───── AUSGEWÄHLTER AUSZUG ─────
Neues vom Inselleben

Dienstag, 16.07.2019

Ich sitze gerade auf der Terasse meines Lieblingscafes "Darwins", die Sonne trocknet meine vom Surfen noch nassen Haare und die freilaufenden Hühner werden schon ungeduldig, weil sie wissen, dass es bald Zeit für die Abendration ist. Die Lehne meines Stuhls ist ein bisschen lose und der Tisch wackelt, aber im Cafe spielt jemand auf dem Klavier und ich habe noch die Hälfte meines unglaublich gutem Blueberry-Muffin übrig. Klingt kitschig, aber dieses kleine Plätzchen in mitten des botanischen Garten ist zu einem meiner Lieblingsorte in Tofino geworden. Nein nicht nur Tofino, warscheinlich sogar in der ganzen Welt.

Ich komme oft hier her, manchmal alleine zum Schreiben oder um mein Leben zu planen (haha), meistens aber mit Freunden, die diesen Ort genauso schätzen wie ich. Vor 2 1/2 Monaten bin ich bis ans Ende Kanadas gereist und wenn ich könnte, würde ich bleiben. Zugegeben, ich hätte diesen Eintrag schon viel früher schreiben können, denn mit all dem Geschehenen weiß ich jetzt gar nicht, wo ich anfangen soll. Die instabile Wlan Verbindung zuhause sowie die Tatsache, dass die Zeit hier schneller vergeht als normalerweise hat mich aber davon abgehalten. Aber jetzt bin ich hier, habe Zeit und Lust euch von allem zu erzählen und glücklicherweise ist einer meiner besten Freunde Sam leidenschaftlicher Fotograf und nimmt seine Kamera immer überall mit hin, sodass ich auch einige Bilder teilen kann..
───── MATERIAL ─────
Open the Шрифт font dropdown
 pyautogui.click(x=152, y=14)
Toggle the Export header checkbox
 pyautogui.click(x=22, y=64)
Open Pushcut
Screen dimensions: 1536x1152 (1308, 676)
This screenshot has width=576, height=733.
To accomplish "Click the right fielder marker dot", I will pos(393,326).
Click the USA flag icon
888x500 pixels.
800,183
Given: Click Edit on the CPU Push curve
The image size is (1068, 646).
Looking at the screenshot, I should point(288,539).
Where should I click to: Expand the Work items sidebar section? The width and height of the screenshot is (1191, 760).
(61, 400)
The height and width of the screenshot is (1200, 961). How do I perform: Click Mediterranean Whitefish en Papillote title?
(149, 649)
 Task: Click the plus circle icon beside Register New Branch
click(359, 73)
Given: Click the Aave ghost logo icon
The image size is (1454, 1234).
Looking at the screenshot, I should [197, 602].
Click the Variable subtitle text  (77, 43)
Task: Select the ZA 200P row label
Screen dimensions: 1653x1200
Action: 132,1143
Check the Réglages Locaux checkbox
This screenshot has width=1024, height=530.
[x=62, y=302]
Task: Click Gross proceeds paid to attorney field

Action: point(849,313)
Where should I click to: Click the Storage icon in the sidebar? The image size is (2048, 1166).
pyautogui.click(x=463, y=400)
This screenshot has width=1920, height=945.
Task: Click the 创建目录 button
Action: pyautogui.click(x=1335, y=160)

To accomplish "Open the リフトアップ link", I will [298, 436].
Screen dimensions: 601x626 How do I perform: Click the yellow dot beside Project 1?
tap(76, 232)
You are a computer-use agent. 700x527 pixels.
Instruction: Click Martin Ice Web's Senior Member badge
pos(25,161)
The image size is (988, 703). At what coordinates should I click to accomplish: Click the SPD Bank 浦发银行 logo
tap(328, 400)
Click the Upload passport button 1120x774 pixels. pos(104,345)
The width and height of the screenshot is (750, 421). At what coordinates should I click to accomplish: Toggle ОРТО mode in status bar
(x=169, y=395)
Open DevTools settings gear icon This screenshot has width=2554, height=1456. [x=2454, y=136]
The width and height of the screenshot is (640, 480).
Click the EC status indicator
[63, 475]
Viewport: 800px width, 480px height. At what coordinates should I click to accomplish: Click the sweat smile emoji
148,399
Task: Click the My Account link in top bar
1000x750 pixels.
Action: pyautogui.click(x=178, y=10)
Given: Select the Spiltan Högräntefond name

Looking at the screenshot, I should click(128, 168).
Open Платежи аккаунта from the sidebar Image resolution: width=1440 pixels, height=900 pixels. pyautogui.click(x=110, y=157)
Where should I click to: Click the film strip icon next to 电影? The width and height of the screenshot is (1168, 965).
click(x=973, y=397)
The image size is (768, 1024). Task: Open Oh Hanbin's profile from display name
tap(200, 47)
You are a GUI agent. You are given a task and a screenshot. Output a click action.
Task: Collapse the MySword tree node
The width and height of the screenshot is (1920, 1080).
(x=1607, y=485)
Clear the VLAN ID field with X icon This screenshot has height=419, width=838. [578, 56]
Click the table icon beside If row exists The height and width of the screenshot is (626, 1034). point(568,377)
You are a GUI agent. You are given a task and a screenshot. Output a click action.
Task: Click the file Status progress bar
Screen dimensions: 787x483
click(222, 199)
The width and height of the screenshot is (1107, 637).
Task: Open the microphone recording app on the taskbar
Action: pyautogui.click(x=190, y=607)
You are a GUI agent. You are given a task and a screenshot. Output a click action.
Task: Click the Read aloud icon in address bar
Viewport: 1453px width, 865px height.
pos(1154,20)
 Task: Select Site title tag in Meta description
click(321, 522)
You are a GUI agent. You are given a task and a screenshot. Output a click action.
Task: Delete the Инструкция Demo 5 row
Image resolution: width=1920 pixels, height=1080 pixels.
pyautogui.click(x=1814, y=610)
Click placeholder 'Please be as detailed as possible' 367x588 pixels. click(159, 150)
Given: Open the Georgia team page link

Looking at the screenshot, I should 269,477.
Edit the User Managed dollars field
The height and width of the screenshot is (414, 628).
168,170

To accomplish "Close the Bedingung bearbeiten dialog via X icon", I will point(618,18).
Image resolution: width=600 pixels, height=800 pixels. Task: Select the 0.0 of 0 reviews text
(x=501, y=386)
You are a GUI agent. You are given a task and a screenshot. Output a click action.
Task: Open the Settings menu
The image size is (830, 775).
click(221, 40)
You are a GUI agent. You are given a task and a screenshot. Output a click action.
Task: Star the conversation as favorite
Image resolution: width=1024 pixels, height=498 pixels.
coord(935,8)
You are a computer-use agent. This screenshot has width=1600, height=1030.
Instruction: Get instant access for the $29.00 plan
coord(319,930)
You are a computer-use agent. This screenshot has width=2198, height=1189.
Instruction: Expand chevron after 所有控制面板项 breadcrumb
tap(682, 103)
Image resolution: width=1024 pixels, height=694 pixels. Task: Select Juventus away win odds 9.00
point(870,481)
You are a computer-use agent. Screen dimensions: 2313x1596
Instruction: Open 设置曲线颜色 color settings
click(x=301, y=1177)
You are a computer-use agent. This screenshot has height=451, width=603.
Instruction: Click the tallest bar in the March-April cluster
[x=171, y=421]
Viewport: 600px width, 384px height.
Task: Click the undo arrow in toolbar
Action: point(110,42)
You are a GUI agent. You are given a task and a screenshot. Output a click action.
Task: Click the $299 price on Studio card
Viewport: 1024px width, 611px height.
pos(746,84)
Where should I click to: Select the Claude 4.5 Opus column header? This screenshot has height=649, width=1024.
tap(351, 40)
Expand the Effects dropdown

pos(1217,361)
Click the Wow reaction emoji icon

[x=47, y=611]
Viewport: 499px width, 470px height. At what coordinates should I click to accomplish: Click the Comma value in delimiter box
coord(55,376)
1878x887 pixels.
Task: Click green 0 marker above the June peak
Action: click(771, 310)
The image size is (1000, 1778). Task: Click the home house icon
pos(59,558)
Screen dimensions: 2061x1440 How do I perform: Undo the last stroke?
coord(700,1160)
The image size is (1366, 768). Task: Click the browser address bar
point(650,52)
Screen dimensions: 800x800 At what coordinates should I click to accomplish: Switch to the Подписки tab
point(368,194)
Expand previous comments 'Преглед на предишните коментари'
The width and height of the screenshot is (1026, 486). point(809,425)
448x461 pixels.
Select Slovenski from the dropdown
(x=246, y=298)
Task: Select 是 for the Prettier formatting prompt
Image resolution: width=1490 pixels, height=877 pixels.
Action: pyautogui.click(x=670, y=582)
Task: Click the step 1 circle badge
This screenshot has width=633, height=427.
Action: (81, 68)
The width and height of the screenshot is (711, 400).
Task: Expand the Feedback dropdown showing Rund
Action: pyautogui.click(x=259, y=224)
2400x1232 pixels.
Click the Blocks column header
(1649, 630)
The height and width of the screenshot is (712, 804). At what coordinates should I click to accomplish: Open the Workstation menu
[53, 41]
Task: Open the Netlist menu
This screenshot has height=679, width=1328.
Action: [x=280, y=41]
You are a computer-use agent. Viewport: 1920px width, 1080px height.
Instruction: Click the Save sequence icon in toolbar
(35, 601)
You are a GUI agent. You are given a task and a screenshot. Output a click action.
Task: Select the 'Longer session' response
─────
ZU ERLEDIGEN:
• 1. Gib den Auszug über das Inselleben wieder, beginnend mit „Neues vom Inselleben“ und weiter bis „der ganzen Welt.“, und benenne dabei „Hühner“ in „Enten“ um.
• 2. Vor wie vielen Monaten ist die schreibende Person laut dem Auszug über das Inselleben bis ans Ende Kanadas gereist?
• 3. Bitte setze den Auszug über das Inselleben nach seinem letzten Satz fort.

VORLIEGENDE ANTWORTEN:
• 1.
Neues vom Inselleben

Dienstag, 16.07.2019

Ich sitze gerade auf der Terasse meines Lieblingscafes "Darwins", die Sonne trocknet meine vom Surfen noch nassen Haare und die freilaufenden Enten werden schon ungeduldig, weil sie wissen, dass es bald Zeit für die Abendration ist. Die Lehne meines Stuhls ist ein bisschen lose und der Tisch wackelt, aber im Cafe spielt jemand auf dem Klavier und ich habe noch die Hälfte meines unglaublich gutem Blueberry-Muffin übrig. Klingt kitschig, aber dieses kleine Plätzchen in mitten des botanischen Garten ist zu einem meiner Lieblingsorte in Tofino geworden. Nein nicht nur Tofino, warscheinlich sogar in der ganzen Welt.

• 2. Vor 2 1/2 Monaten.

• 3.
Mal angefangen mit der Wohnsituation; ja, wir sind ca. 20 Leute auf kleinstem Raum mit einer(!) Küche und 2 Bädern wie man sie aus Schulzeiten kennt. Auch wenn der Abwasch nicht immer so gut klappt (Spülmaschine kenn ich gar nicht mehr) und die Wände so dünn sind, dass man das Schnarchen der Nachbarn hört, haben wir eine mega tolle Gruppe von Menschen. Überwiegend Engländer und Kanadier, was mein Englisch aufjeden Fall verbessert, aber auch einige Deutsche haben hier ihr Sommerzuhause gefunden. Viel Zeit verbringe ich hier aufgrund von Arbeit und Unternehmungen eigentlich nicht, aber wenn man will findet sich immer wer für ein Feierabendbierchen oder gemeinsames Mittagessen.  Manche meinen, seine Arbeitskollegen als Mitbewohner zu haben kann anstrengend sein, da das Hauptgespräch immer der Job sei, aber ich sehe die Sache anders. Meine Arbeitskollegen sind meine besten Freunde geworden und nun wohne ich mit ihnen zusammen. Die Arbeit an sich kann ziemlich anstrengend sein, aber an sich habe ich mich schnell dran gewöhnt und weiß, was meine Aufgaben sind. Es ist wirklich erstaunlich, wie viele deutsche Gäste es hier gibt. Ich persönlich habe von Tofino in Deutschland noch nie gehört, irgendeine Reiseagentur muss aber wirklich viel Werbung machen. Erst neulich habe ich eine Familie aus Isenbüttel bedient, so klein ist die Welt!

Zwar fängt die Frühschicht um 6.30 Uhr an, aber kann man auch gutes Frühstück kriegen!!

Das ist die Aussicht, die man von unserer Terrasse zuahuse hat, an einem Abend haben wir tatsächlich Orcas gesehen, nicht schlecht oder?! Und mein günstig erworbenes Surfboard, ein Schulpferd unter allen Boards (es wurde früher für Surflessons eingesetzt, ist mit seinen 7.6ft aber ein gutes Modell, um schnell Fortschritte zu machen).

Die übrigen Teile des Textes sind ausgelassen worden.